## ASSIGNED TASK
Reproduce the complete set of records, exactly as they appear.

## Saved data entries
-- -- --
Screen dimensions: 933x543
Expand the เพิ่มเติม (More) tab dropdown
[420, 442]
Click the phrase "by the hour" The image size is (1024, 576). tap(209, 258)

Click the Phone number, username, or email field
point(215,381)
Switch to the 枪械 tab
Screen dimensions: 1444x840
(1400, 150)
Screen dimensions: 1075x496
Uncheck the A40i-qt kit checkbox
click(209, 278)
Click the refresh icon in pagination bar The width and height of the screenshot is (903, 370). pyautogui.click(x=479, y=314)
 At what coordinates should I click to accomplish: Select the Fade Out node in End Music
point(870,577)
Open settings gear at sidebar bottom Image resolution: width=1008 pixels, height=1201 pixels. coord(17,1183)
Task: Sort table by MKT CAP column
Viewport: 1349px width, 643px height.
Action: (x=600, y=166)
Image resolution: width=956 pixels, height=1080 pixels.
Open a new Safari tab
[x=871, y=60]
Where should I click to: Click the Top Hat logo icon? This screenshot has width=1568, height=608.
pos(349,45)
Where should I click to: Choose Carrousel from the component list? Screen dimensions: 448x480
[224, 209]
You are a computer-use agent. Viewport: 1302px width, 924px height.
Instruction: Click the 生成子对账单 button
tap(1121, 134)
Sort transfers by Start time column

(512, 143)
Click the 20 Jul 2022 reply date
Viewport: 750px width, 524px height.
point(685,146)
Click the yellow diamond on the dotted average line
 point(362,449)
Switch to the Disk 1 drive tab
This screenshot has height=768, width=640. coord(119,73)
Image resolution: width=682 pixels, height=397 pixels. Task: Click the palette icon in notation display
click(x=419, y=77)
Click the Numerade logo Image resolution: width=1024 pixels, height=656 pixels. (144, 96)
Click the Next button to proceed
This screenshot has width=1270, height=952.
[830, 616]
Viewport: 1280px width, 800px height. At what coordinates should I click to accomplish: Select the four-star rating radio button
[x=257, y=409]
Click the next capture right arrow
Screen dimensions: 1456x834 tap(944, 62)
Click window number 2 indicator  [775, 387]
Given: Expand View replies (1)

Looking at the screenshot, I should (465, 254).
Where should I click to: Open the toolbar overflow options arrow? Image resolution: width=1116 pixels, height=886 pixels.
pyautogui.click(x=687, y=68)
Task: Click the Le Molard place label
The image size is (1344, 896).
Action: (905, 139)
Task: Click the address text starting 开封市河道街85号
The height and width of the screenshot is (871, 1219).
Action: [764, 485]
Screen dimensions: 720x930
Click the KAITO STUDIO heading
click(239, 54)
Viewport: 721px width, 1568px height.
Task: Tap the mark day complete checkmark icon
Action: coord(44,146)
-- -- --
## FINISHED TASK
Screen dimensions: 933x543
Expand the เพิ่มเติม (More) tab dropdown
[420, 442]
Click the phrase "by the hour" The image size is (1024, 576). tap(209, 258)

Click the Phone number, username, or email field
point(215,381)
Switch to the 枪械 tab
Screen dimensions: 1444x840
(1400, 150)
Screen dimensions: 1075x496
Uncheck the A40i-qt kit checkbox
click(209, 278)
Click the refresh icon in pagination bar The width and height of the screenshot is (903, 370). pyautogui.click(x=479, y=314)
 At what coordinates should I click to accomplish: Select the Fade Out node in End Music
point(870,577)
Open settings gear at sidebar bottom Image resolution: width=1008 pixels, height=1201 pixels. coord(17,1183)
Task: Sort table by MKT CAP column
Viewport: 1349px width, 643px height.
Action: (x=600, y=166)
Image resolution: width=956 pixels, height=1080 pixels.
Open a new Safari tab
[x=871, y=60]
Where should I click to: Click the Top Hat logo icon? This screenshot has width=1568, height=608.
pos(349,45)
Where should I click to: Choose Carrousel from the component list? Screen dimensions: 448x480
[224, 209]
You are a computer-use agent. Viewport: 1302px width, 924px height.
Instruction: Click the 生成子对账单 button
tap(1121, 134)
Sort transfers by Start time column

(512, 143)
Click the 20 Jul 2022 reply date
Viewport: 750px width, 524px height.
point(685,146)
Click the yellow diamond on the dotted average line
 point(362,449)
Switch to the Disk 1 drive tab
This screenshot has height=768, width=640. coord(119,73)
Image resolution: width=682 pixels, height=397 pixels. Task: Click the palette icon in notation display
click(x=419, y=77)
Click the Numerade logo Image resolution: width=1024 pixels, height=656 pixels. (144, 96)
Click the Next button to proceed
This screenshot has width=1270, height=952.
[830, 616]
Viewport: 1280px width, 800px height. At what coordinates should I click to accomplish: Select the four-star rating radio button
[x=257, y=409]
Click the next capture right arrow
Screen dimensions: 1456x834 tap(944, 62)
Click window number 2 indicator  [775, 387]
Given: Expand View replies (1)

Looking at the screenshot, I should (465, 254).
Where should I click to: Open the toolbar overflow options arrow? Image resolution: width=1116 pixels, height=886 pixels.
pyautogui.click(x=687, y=68)
Task: Click the Le Molard place label
The image size is (1344, 896).
Action: (905, 139)
Task: Click the address text starting 开封市河道街85号
The height and width of the screenshot is (871, 1219).
Action: [764, 485]
Screen dimensions: 720x930
Click the KAITO STUDIO heading
click(239, 54)
Viewport: 721px width, 1568px height.
Task: Tap the mark day complete checkmark icon
Action: coord(44,146)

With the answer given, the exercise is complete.